Personalities

Letters From Russia: The Housewife’s Hay Market

Dostoyevsky’s Crime and Punishment is still so modern we can relate to its passions and fits, and, if we know where to look, even its landmarks. Veronica Khokhlova takes us through 11 stops of modern St. Petersburg.


1.

On an exceptionally hot evening early in July a young man came out of the garret in which he lodged in S. Place and walked slowly, as though in hesitation, towards K. Bridge.

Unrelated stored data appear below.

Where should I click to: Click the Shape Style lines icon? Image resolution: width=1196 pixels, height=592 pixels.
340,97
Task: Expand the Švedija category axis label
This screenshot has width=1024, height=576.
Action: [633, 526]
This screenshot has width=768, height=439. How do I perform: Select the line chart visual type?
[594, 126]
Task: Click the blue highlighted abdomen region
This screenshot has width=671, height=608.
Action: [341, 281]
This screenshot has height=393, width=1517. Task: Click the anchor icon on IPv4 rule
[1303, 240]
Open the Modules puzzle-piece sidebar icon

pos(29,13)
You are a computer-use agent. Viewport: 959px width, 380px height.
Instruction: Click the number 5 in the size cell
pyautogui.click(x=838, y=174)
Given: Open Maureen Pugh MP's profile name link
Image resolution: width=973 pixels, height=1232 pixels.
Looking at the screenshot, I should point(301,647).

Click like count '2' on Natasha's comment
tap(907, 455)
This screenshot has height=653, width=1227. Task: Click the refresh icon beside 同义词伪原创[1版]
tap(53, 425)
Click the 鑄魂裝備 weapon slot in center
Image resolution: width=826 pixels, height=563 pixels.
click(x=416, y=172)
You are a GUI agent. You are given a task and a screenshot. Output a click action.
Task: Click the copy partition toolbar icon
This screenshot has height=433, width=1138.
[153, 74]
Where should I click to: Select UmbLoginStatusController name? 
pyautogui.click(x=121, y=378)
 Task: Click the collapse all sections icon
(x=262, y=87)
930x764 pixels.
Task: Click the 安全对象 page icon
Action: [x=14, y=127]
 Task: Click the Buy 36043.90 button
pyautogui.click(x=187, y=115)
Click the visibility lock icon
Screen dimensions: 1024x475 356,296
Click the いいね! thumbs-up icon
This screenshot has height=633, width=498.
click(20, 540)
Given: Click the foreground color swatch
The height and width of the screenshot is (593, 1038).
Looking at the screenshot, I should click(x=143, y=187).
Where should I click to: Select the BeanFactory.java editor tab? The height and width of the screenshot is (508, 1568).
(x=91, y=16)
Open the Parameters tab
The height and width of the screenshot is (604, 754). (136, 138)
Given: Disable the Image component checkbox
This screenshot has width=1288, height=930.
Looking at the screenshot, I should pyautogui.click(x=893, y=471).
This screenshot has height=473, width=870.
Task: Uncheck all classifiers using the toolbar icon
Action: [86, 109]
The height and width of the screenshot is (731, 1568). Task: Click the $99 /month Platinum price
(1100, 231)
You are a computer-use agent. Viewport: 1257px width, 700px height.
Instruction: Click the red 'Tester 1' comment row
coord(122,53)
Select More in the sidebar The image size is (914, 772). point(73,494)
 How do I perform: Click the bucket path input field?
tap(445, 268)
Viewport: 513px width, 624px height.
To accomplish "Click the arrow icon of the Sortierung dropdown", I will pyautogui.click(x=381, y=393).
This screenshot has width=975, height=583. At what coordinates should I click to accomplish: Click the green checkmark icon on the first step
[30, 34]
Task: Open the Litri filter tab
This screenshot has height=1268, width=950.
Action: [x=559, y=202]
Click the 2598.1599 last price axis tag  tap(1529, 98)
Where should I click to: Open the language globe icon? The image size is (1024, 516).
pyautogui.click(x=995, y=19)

Thus begins Fyodor Dostoyevsky’s 1866 novel, Crime and Punishment. The young man is Rodion Raskolnikov; the fictional ‘S. Place’ is what we call Stolyarniy Pereulok; ‘K. Bridge’ is known as Kokushkin Most—and I happen to live right next to it nearly a century and a half later.


2.

On a sunless day in late February I scrutinize my receipt at a drugstore on Sadovaya Street, very close to the famous Kokushkin Most. I notice that I’ve just paid twice for the more expensive medicine that I bought only once, whereas the cheaper one isn’t on the receipt at all. The cashier, a sweet young woman, apologizes and returns the difference to me. She’s polite and sounds sincere: Who knows, maybe she didn’t really intend to overcharge me.


3.

On a curved little street that veers off Sadovaya and is my shortcut to Sennoy Rynok (the Hay Market), there’s a building with an appeal written diligently on its wall: ‘YUDIN OTSTAN’ OT KHODORKOVSKOGO’ (‘Yudin, leave Khodorkovsky alone’). It’s been here since last November, but recently a pale yellow slur has been added across the jailed oil tycoon’s name: ‘ZHID’ (‘Kike’).

In the 19th century, this little street, Pereulok Brinko, was called Tairov Pereulok; it housed a number of cheap brothels and Raskolnikov once gave 15 kopecks to a girl here, out of pity. Alyona Ivanovna, the old moneylender murdered by Raskolnikov, was known to be ‘rich as a kike.’


4.

In the middle of the market square there’s a huge pile of old, dirty snow; a charming blue-eyed girl, aged nine or 10, is chasing a boy around it. He climbs the snow pile and she runs up after him—but as soon as she’s there, she turns around and rushes back down. She looks angry, despite the cutest golden curls that have slipped out of her woolen hat—and she is angry indeed, because she’s just seen a few enormous turds lying on top of the snow pile, like landmines, partially obscured by the darkish mixture of snow and mud.


5.

It’s always very slippery in the space between the two doors of the Hay Market’s entrance, and I’m used to sliding from the first door to the second as if I’m wearing skates, not my sturdy Sorels. I never forget to hold the door for those who are sliding in behind me, however. It is warm inside the market, and my glasses turn misty. Though I can’t see a thing for a while, I somehow know that there’s nothing but dark brown slush underneath my feet.


6.

The Hay Market is crowded and noisy; its vendors and carriers chat in at least half a dozen tongues, in addition to Russian. But the place lacks the main appeal of a bazaar: the diversity of produce. Meat, fish, veggies, herbs, pickles, fruit—all look the same. Prices are more or less the same, too, and no one is bargaining.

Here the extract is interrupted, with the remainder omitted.